FDE is a hard drive feature where the drive itself encrypts all data written and decrypts all data read to from a drive and requires a subsystem supplied drive key at power on/reset. In this way the data is never in plaintext on the drive itself. If the drive were taken out of the subsystem and attached to a drive tester all one would see is ciphertext. Similar capabilities have been available in enterprise and SMB tape drives is the past but to my knowledge the IBM DS5300 FDE is the first disk storage benchmark with drive encryption.
I believe the key manager for the DS5300 FDE is integrated within the subsystem. Most shops would need a separate, standalone key manager for more extensive data security. I believe the DS5300 can also interface with an standalone (IBM) key manager. In any event, it’s still an easy and simple step towards increased data security for a data center.
Recently, the Storage Performance Council (SPC) has introduced a new benchmark series, the SPC-1C/E, which provides detailed energy usage for storage subsystems. So far there have been only two published submissions in this category but we look forward to seeing more in the future. The two submissions are for an IBM SSD and a Seagate Savvio (10Krpm) SAS attached storage subsystems.

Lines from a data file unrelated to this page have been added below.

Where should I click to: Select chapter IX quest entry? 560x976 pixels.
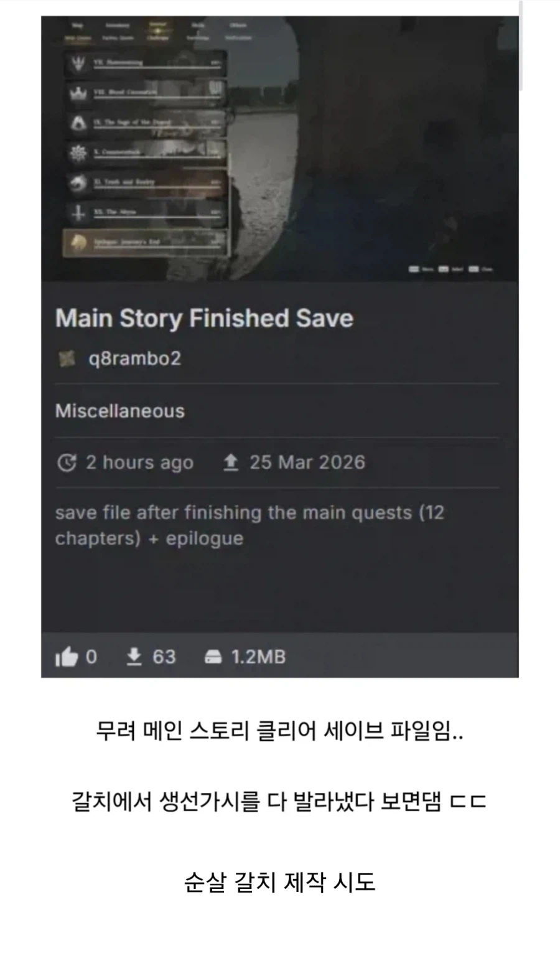coord(145,123)
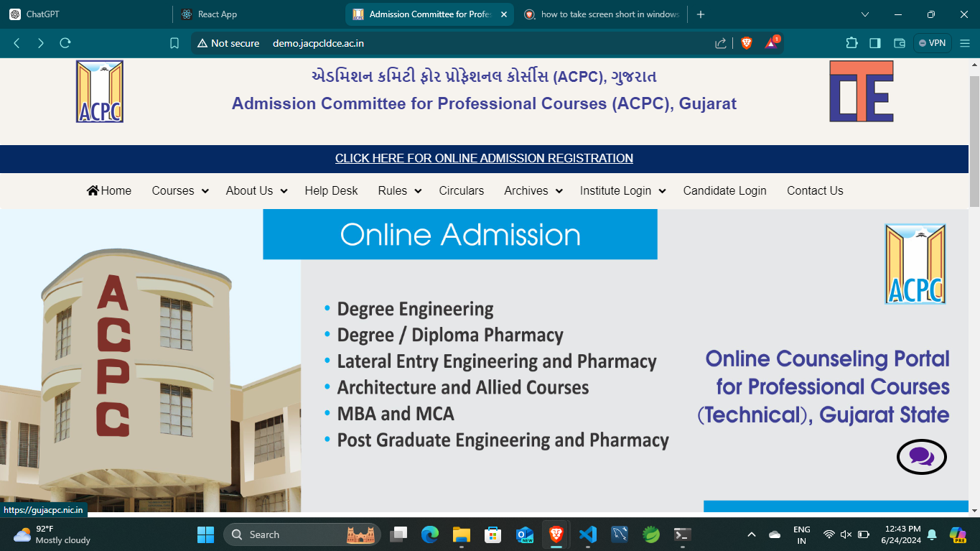Open the Brave Wallet icon
Viewport: 980px width, 551px height.
[899, 43]
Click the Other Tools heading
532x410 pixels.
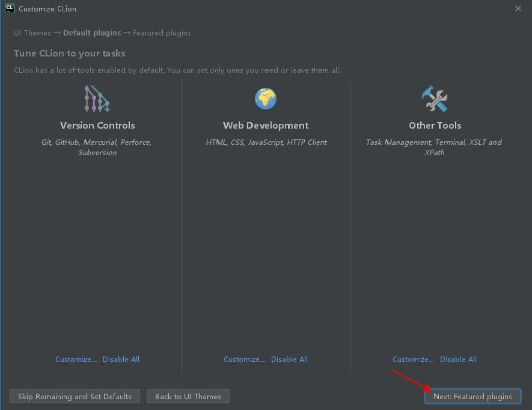point(435,125)
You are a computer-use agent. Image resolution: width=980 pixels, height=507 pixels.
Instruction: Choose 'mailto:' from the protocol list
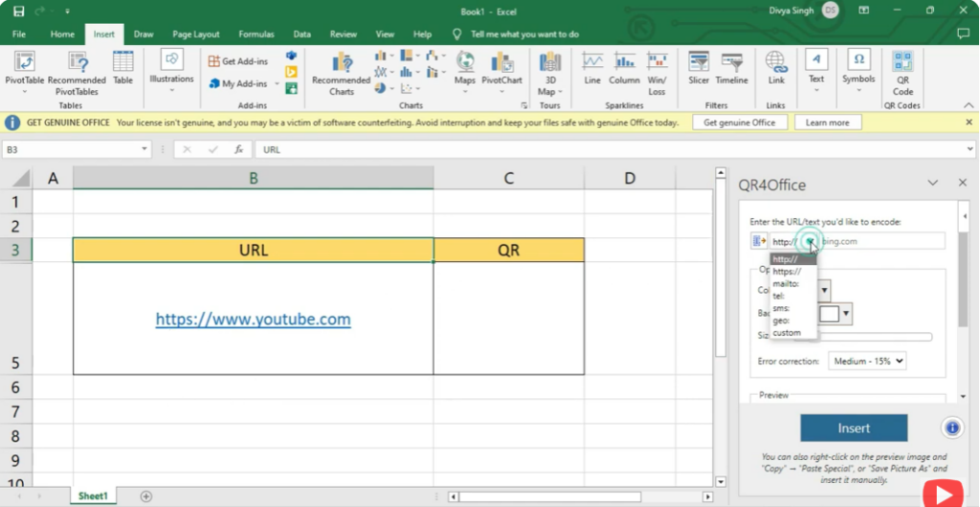786,284
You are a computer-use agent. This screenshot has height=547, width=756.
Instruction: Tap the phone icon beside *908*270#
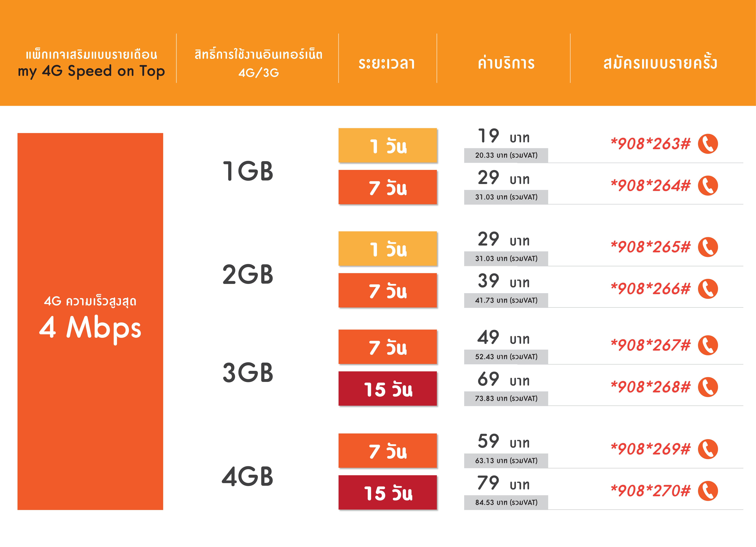coord(708,491)
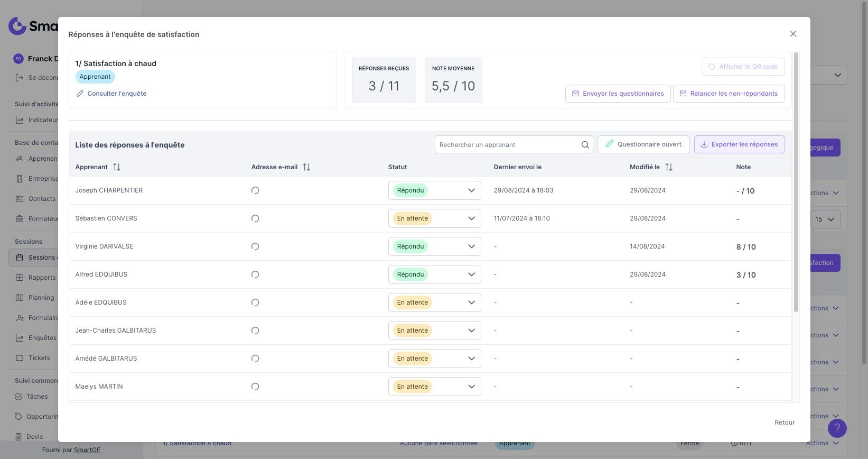Click Exporter les réponses button
Screen dimensions: 868x459
[x=739, y=144]
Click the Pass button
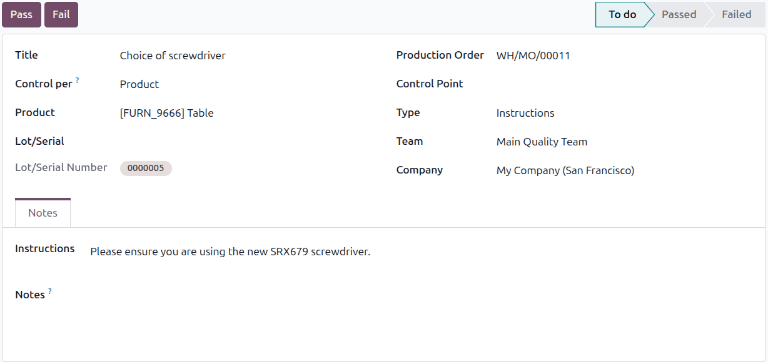The image size is (768, 362). pos(22,15)
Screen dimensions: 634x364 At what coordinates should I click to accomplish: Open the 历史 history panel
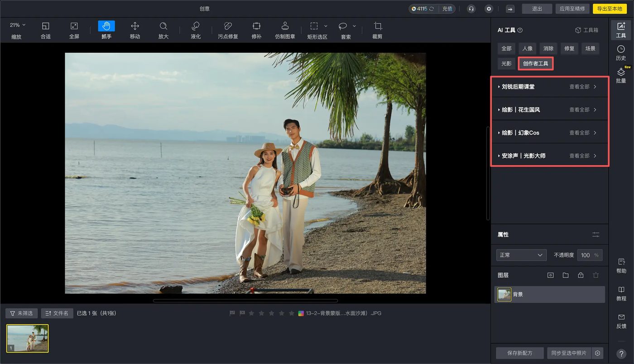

My only issue with the SPC-1C/E reports is that they focus on a value of nominal energy consumption rather than reporting peak and idle energy usage. I understand that this is probably closer to what an actual data center would see as energy cost but it buries some intrinsic energy use profile differences.
SSD vs Drive power profile differences
The deltas for reported energy consumption for the two current SPC-1C/E submissions show a ~9.6% difference in peak versus nominal energy use for rotating media storage. Similar results for the SSD storage show a difference of ~1.7%. Taking these results for peak versus idle periods, shows the difference for rotating media being 28.5% and for SSD, ~2.8%.
So, the upside for SSD is drive them as hard as you want and it will cost you only a little bit more energy. In contrast, the downside is leave them idle and it will cost almost as much as if you were driving them at peak IO rates.
Rotating media storage seems to have a much more responsive power profile. Drive them hard and it will consume more power, leave them idle and it consumes less power.
Data center view of storage power
Now these differences might not seem significant but given the amount of storage in most shops they could represent significant cost differentials. Although SSD storage consumes less power, it’s energy use profile is significantly flatter than rotating media and will always consume that level of power (when powered on). On the other hand, rotating media consumes more power on average but it’s power profile is more slanted than SSDs and at peak workload consumes much more power than when idle.
Usualy, it’s unwise to generalize from two results. However, everything I know says that these differences in their respective power profiles should persist across other storage subsystem results. As more results are submitted it should be easy to verify whether I am right.